▸ REQUIREMENTS
Copy the rows from the line that contains "Where should I" through the end of the rows, swapping "Channel" for "Track" and changing nothing else. Leave the pictures out.

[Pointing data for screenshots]
····················

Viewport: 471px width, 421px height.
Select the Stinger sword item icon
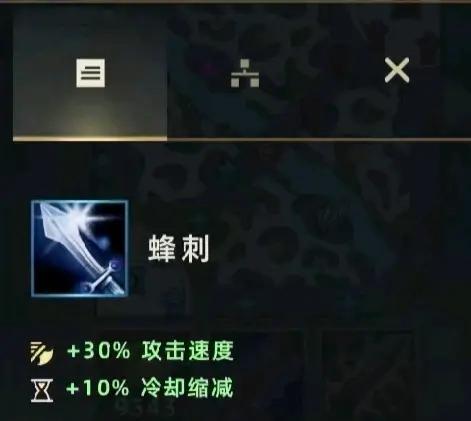(x=80, y=248)
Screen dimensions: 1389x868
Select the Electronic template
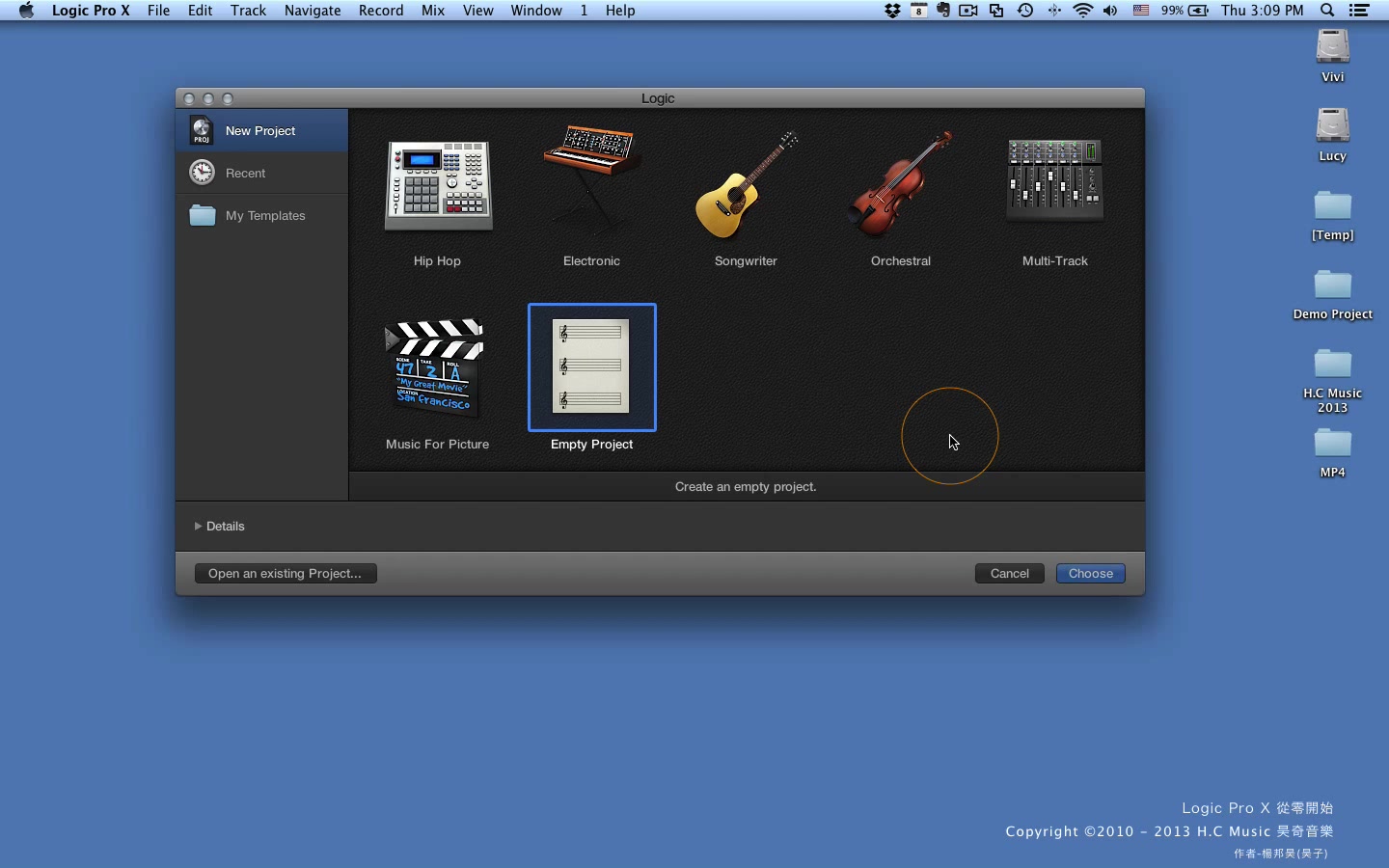point(591,186)
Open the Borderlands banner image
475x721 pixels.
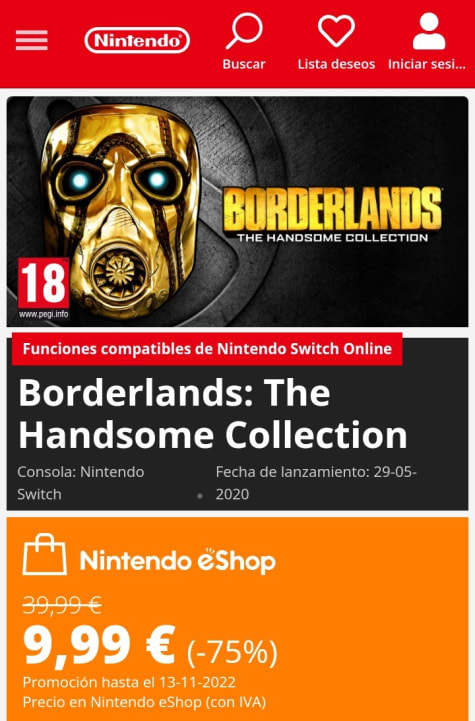[237, 212]
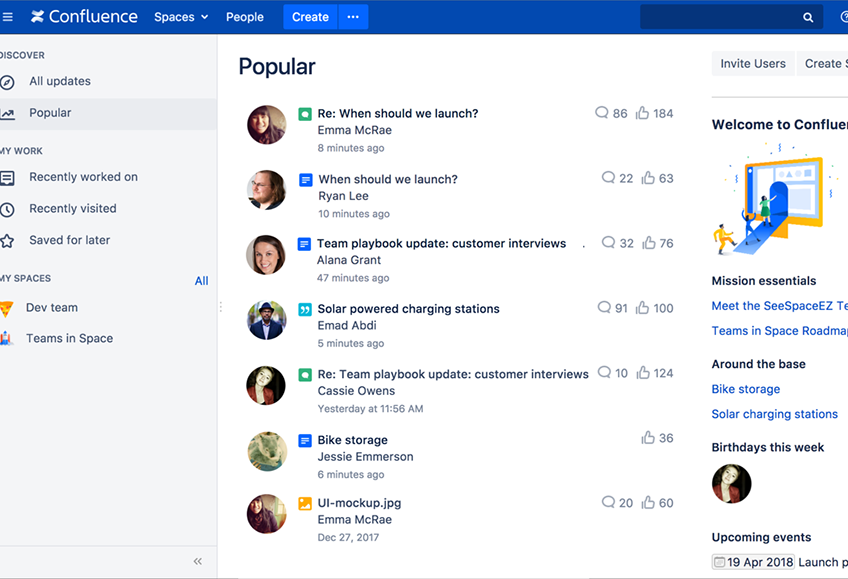Screen dimensions: 848x579
Task: Click the search magnifier icon
Action: (x=808, y=17)
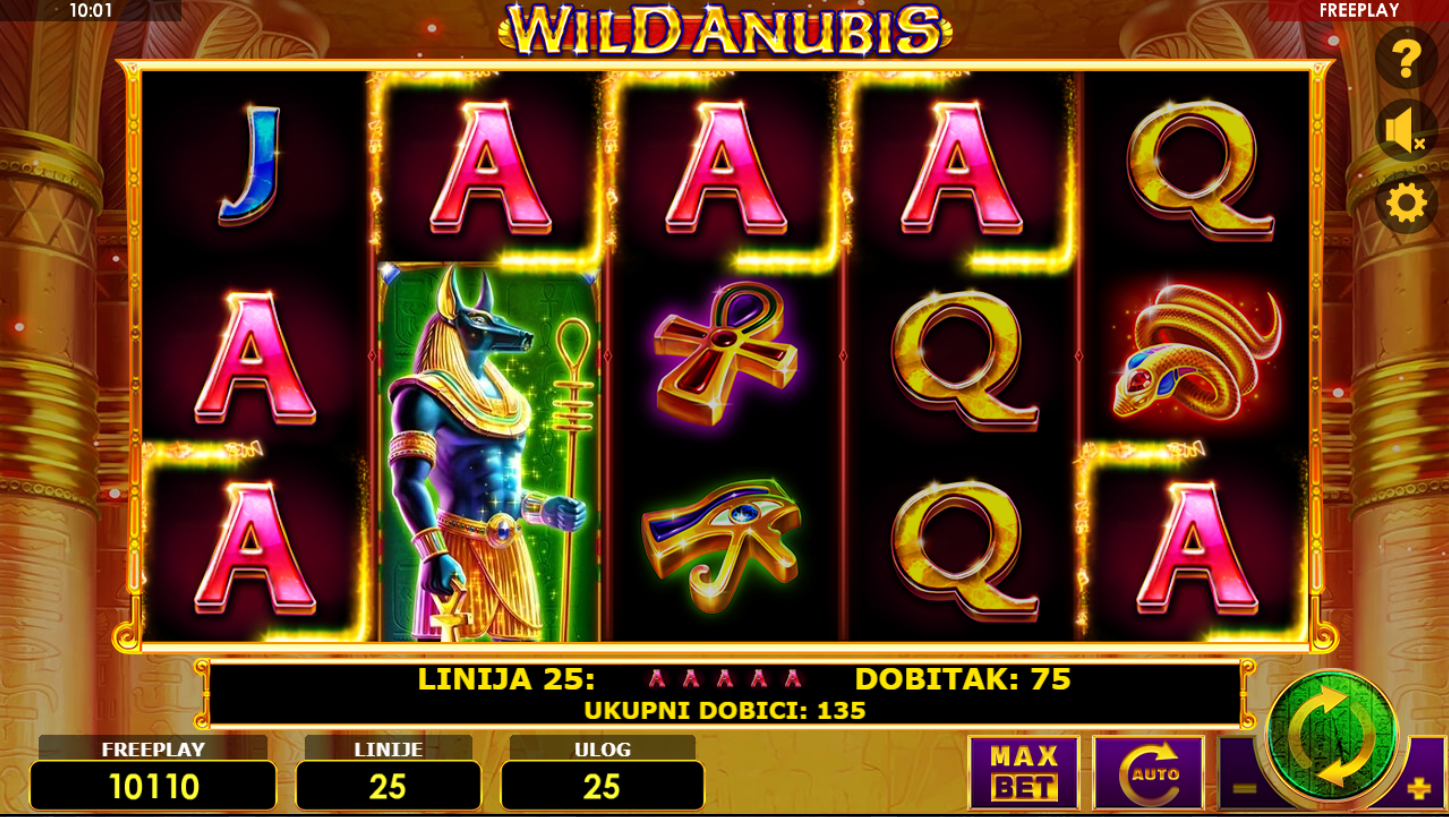Open the settings gear icon
Screen dimensions: 1449x817
[x=1406, y=204]
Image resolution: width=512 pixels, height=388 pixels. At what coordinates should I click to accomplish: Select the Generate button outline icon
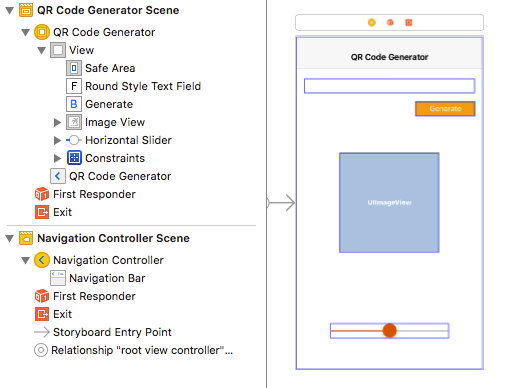[x=74, y=104]
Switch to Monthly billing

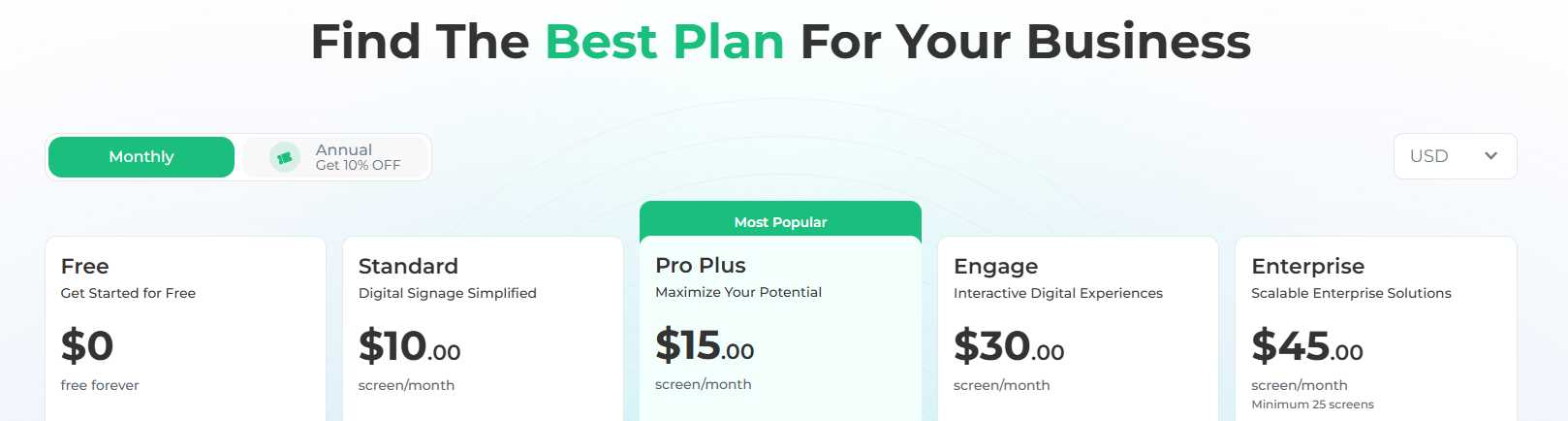(141, 157)
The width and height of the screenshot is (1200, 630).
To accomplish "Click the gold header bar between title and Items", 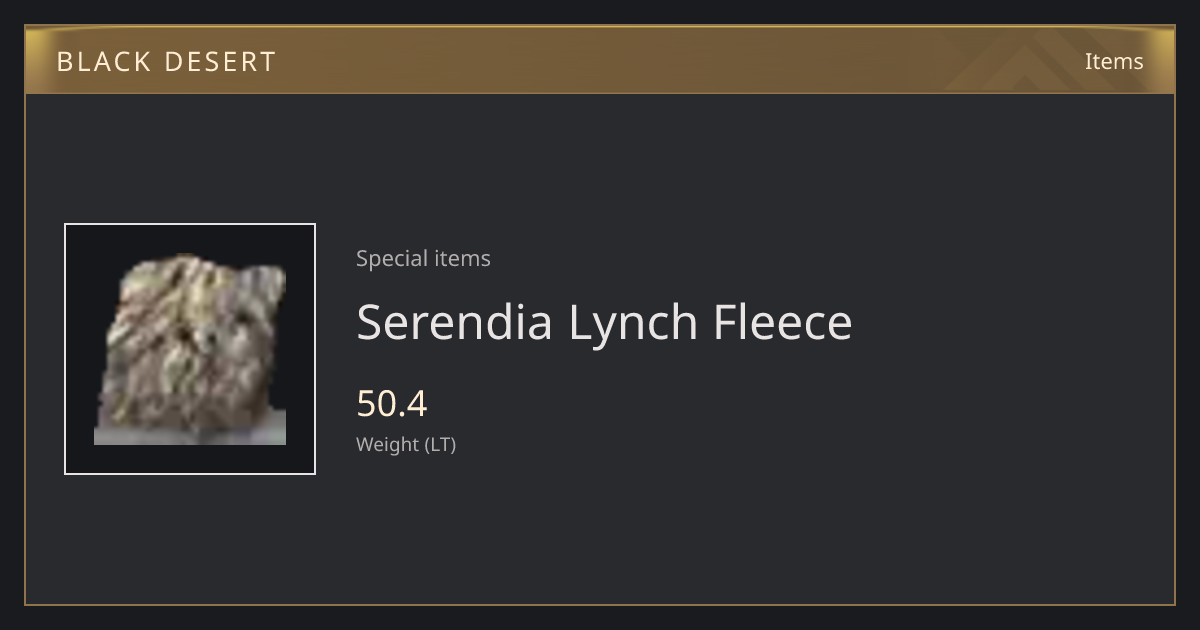I will (x=680, y=61).
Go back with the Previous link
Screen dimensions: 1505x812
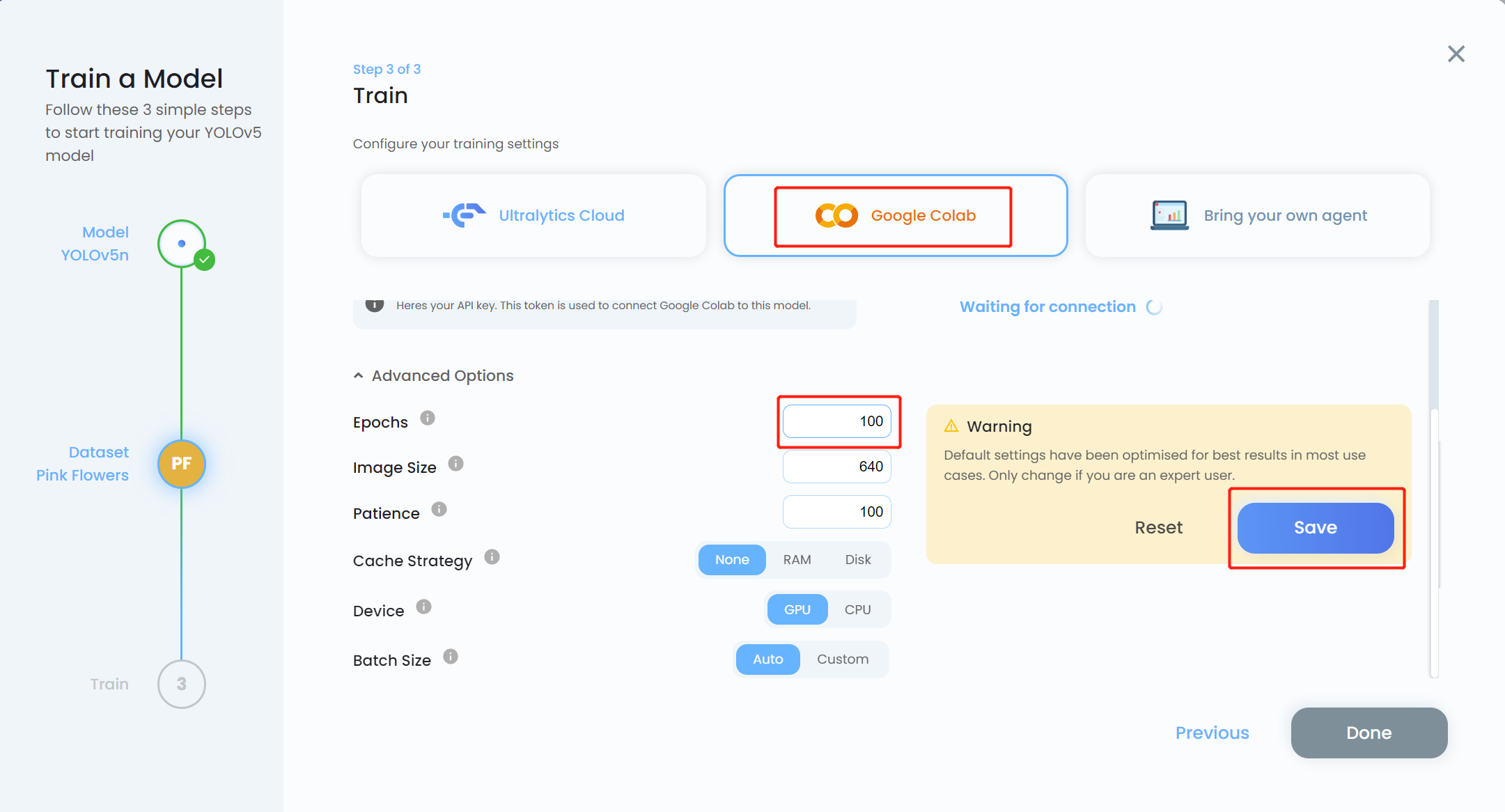click(x=1212, y=733)
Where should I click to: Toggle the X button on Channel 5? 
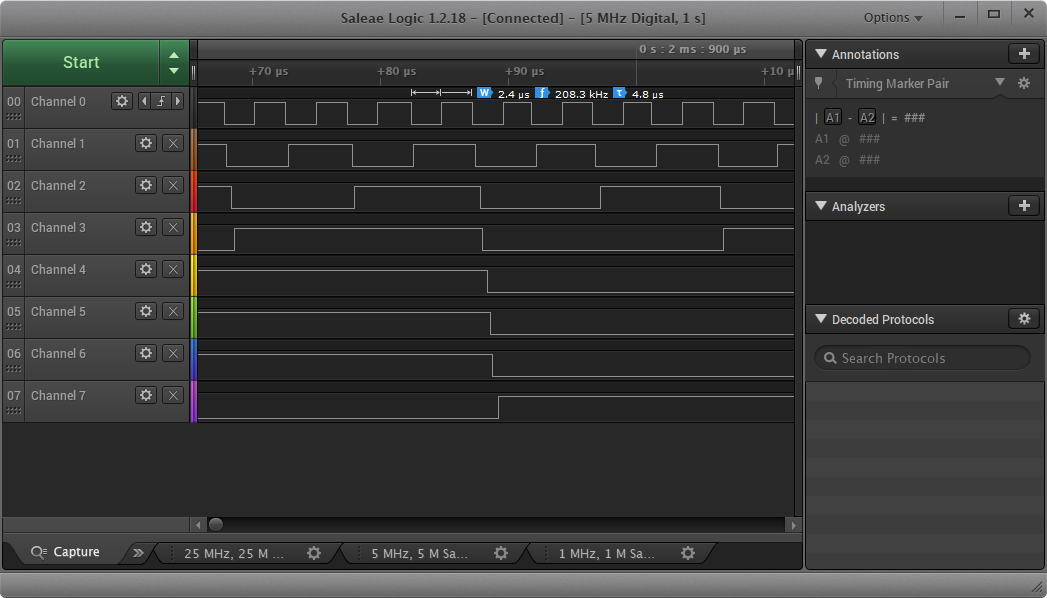click(172, 311)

····················

▸ ANSWER FOR THE TASK
Where should I click to: Toggle the X button on Track 5? 
click(172, 311)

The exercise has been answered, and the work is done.